[Collected data]
══════════
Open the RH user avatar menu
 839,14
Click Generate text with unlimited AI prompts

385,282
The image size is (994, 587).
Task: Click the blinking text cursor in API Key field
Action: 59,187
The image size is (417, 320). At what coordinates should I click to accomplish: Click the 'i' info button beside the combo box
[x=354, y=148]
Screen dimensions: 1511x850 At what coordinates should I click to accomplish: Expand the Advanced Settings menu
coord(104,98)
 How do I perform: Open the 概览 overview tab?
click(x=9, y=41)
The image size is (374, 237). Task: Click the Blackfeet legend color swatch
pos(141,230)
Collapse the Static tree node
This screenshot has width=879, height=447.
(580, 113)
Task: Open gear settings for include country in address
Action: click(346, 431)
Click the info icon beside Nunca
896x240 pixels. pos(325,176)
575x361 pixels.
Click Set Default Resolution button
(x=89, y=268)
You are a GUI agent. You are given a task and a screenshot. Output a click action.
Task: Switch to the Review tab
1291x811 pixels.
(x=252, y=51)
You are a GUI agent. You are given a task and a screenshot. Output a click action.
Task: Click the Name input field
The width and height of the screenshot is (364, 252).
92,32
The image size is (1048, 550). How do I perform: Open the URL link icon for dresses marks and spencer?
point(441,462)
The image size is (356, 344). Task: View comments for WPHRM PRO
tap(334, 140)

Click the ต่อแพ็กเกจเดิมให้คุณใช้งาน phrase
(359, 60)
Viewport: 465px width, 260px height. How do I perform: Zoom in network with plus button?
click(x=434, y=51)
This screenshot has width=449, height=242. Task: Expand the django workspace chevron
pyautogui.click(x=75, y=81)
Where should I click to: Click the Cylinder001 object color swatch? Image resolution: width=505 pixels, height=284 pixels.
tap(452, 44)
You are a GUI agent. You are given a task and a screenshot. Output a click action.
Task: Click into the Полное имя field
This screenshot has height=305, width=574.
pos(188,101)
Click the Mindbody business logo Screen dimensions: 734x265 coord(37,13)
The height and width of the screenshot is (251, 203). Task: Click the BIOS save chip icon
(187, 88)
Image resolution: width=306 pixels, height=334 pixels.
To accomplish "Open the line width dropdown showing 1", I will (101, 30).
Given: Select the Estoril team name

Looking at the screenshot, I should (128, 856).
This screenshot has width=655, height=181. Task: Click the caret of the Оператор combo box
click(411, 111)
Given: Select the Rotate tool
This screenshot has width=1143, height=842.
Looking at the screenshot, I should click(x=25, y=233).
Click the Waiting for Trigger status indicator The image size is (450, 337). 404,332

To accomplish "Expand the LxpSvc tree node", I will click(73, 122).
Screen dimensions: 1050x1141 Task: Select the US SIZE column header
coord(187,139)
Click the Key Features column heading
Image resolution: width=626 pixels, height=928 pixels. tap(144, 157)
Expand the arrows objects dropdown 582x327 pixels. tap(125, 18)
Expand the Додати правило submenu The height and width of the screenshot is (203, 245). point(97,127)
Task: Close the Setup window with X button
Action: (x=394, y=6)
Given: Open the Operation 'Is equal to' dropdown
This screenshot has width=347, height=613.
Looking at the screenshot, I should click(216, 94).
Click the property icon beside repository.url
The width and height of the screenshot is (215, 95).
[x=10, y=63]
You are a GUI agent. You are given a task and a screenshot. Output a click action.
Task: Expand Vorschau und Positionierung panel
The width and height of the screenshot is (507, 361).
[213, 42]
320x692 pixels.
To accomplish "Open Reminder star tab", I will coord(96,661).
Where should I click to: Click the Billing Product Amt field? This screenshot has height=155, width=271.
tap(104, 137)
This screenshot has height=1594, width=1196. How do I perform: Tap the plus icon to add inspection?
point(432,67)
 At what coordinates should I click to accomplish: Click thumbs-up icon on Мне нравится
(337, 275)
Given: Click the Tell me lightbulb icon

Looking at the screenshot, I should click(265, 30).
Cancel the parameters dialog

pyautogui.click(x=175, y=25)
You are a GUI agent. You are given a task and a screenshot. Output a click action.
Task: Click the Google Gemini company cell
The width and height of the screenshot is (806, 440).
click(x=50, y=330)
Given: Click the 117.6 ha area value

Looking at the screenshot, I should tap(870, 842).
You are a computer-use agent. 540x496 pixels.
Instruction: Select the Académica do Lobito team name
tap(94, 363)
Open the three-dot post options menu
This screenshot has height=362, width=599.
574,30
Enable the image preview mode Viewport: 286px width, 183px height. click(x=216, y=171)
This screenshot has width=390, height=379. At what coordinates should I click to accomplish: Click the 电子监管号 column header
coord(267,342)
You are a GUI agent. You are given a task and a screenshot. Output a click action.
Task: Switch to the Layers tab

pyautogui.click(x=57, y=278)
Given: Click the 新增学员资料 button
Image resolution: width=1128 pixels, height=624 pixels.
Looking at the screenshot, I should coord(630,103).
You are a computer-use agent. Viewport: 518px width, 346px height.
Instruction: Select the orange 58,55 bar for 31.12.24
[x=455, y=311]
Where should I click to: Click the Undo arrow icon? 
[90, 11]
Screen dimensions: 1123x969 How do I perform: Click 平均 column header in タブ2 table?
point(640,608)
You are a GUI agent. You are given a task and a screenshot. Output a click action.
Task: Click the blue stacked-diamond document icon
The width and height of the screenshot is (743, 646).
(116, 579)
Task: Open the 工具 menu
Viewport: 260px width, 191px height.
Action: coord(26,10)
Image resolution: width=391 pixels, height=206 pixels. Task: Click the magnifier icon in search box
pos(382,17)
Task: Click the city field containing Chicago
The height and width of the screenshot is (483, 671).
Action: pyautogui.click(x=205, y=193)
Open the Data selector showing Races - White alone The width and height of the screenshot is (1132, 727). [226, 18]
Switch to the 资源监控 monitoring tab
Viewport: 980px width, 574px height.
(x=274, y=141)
══════════
## Goal of the exercise
Each record above is to be reproduced verbatim.

## Expected answer
Open the RH user avatar menu
 839,14
Click Generate text with unlimited AI prompts

385,282
The image size is (994, 587).
Task: Click the blinking text cursor in API Key field
Action: 59,187
The image size is (417, 320). At what coordinates should I click to accomplish: Click the 'i' info button beside the combo box
[x=354, y=148]
Screen dimensions: 1511x850 At what coordinates should I click to accomplish: Expand the Advanced Settings menu
coord(104,98)
 How do I perform: Open the 概览 overview tab?
click(x=9, y=41)
The image size is (374, 237). Task: Click the Blackfeet legend color swatch
pos(141,230)
Collapse the Static tree node
This screenshot has width=879, height=447.
(580, 113)
Task: Open gear settings for include country in address
Action: click(346, 431)
Click the info icon beside Nunca
896x240 pixels. pos(325,176)
575x361 pixels.
Click Set Default Resolution button
(x=89, y=268)
You are a GUI agent. You are given a task and a screenshot. Output a click action.
Task: Switch to the Review tab
1291x811 pixels.
(x=252, y=51)
You are a GUI agent. You are given a task and a screenshot. Output a click action.
Task: Click the Name input field
The width and height of the screenshot is (364, 252).
92,32
The image size is (1048, 550). How do I perform: Open the URL link icon for dresses marks and spencer?
point(441,462)
The image size is (356, 344). Task: View comments for WPHRM PRO
tap(334, 140)

Click the ต่อแพ็กเกจเดิมให้คุณใช้งาน phrase
(359, 60)
Viewport: 465px width, 260px height. How do I perform: Zoom in network with plus button?
click(x=434, y=51)
This screenshot has width=449, height=242. Task: Expand the django workspace chevron
pyautogui.click(x=75, y=81)
Where should I click to: Click the Cylinder001 object color swatch? Image resolution: width=505 pixels, height=284 pixels.
tap(452, 44)
You are a GUI agent. You are given a task and a screenshot. Output a click action.
Task: Click into the Полное имя field
This screenshot has height=305, width=574.
pos(188,101)
Click the Mindbody business logo Screen dimensions: 734x265 coord(37,13)
The height and width of the screenshot is (251, 203). Task: Click the BIOS save chip icon
(187, 88)
Image resolution: width=306 pixels, height=334 pixels.
To accomplish "Open the line width dropdown showing 1", I will (101, 30).
Given: Select the Estoril team name

Looking at the screenshot, I should (128, 856).
This screenshot has width=655, height=181. Task: Click the caret of the Оператор combo box
click(411, 111)
Given: Select the Rotate tool
This screenshot has width=1143, height=842.
Looking at the screenshot, I should click(x=25, y=233).
Click the Waiting for Trigger status indicator The image size is (450, 337). 404,332

To accomplish "Expand the LxpSvc tree node", I will click(73, 122).
Screen dimensions: 1050x1141 Task: Select the US SIZE column header
coord(187,139)
Click the Key Features column heading
Image resolution: width=626 pixels, height=928 pixels. tap(144, 157)
Expand the arrows objects dropdown 582x327 pixels. tap(125, 18)
Expand the Додати правило submenu The height and width of the screenshot is (203, 245). point(97,127)
Task: Close the Setup window with X button
Action: (x=394, y=6)
Given: Open the Operation 'Is equal to' dropdown
This screenshot has width=347, height=613.
Looking at the screenshot, I should click(216, 94).
Click the property icon beside repository.url
The width and height of the screenshot is (215, 95).
[x=10, y=63]
You are a GUI agent. You are given a task and a screenshot. Output a click action.
Task: Expand Vorschau und Positionierung panel
The width and height of the screenshot is (507, 361).
[213, 42]
320x692 pixels.
To accomplish "Open Reminder star tab", I will coord(96,661).
Where should I click to: Click the Billing Product Amt field? This screenshot has height=155, width=271.
tap(104, 137)
This screenshot has height=1594, width=1196. How do I perform: Tap the plus icon to add inspection?
point(432,67)
 At what coordinates should I click to accomplish: Click thumbs-up icon on Мне нравится
(337, 275)
Given: Click the Tell me lightbulb icon

Looking at the screenshot, I should click(265, 30).
Cancel the parameters dialog

pyautogui.click(x=175, y=25)
You are a GUI agent. You are given a task and a screenshot. Output a click action.
Task: Click the Google Gemini company cell
The width and height of the screenshot is (806, 440).
click(x=50, y=330)
Given: Click the 117.6 ha area value

Looking at the screenshot, I should tap(870, 842).
You are a computer-use agent. 540x496 pixels.
Instruction: Select the Académica do Lobito team name
tap(94, 363)
Open the three-dot post options menu
This screenshot has height=362, width=599.
574,30
Enable the image preview mode Viewport: 286px width, 183px height. click(x=216, y=171)
This screenshot has width=390, height=379. At what coordinates should I click to accomplish: Click the 电子监管号 column header
coord(267,342)
You are a GUI agent. You are given a task and a screenshot. Output a click action.
Task: Switch to the Layers tab

pyautogui.click(x=57, y=278)
Given: Click the 新增学员资料 button
Image resolution: width=1128 pixels, height=624 pixels.
Looking at the screenshot, I should coord(630,103).
You are a computer-use agent. Viewport: 518px width, 346px height.
Instruction: Select the orange 58,55 bar for 31.12.24
[x=455, y=311]
Where should I click to: Click the Undo arrow icon? 
[90, 11]
Screen dimensions: 1123x969 How do I perform: Click 平均 column header in タブ2 table?
point(640,608)
You are a GUI agent. You are given a task and a screenshot. Output a click action.
Task: Click the blue stacked-diamond document icon
The width and height of the screenshot is (743, 646).
(116, 579)
Task: Open the 工具 menu
Viewport: 260px width, 191px height.
Action: coord(26,10)
Image resolution: width=391 pixels, height=206 pixels. Task: Click the magnifier icon in search box
pos(382,17)
Task: Click the city field containing Chicago
The height and width of the screenshot is (483, 671).
Action: pyautogui.click(x=205, y=193)
Open the Data selector showing Races - White alone The width and height of the screenshot is (1132, 727). [226, 18]
Switch to the 资源监控 monitoring tab
Viewport: 980px width, 574px height.
(x=274, y=141)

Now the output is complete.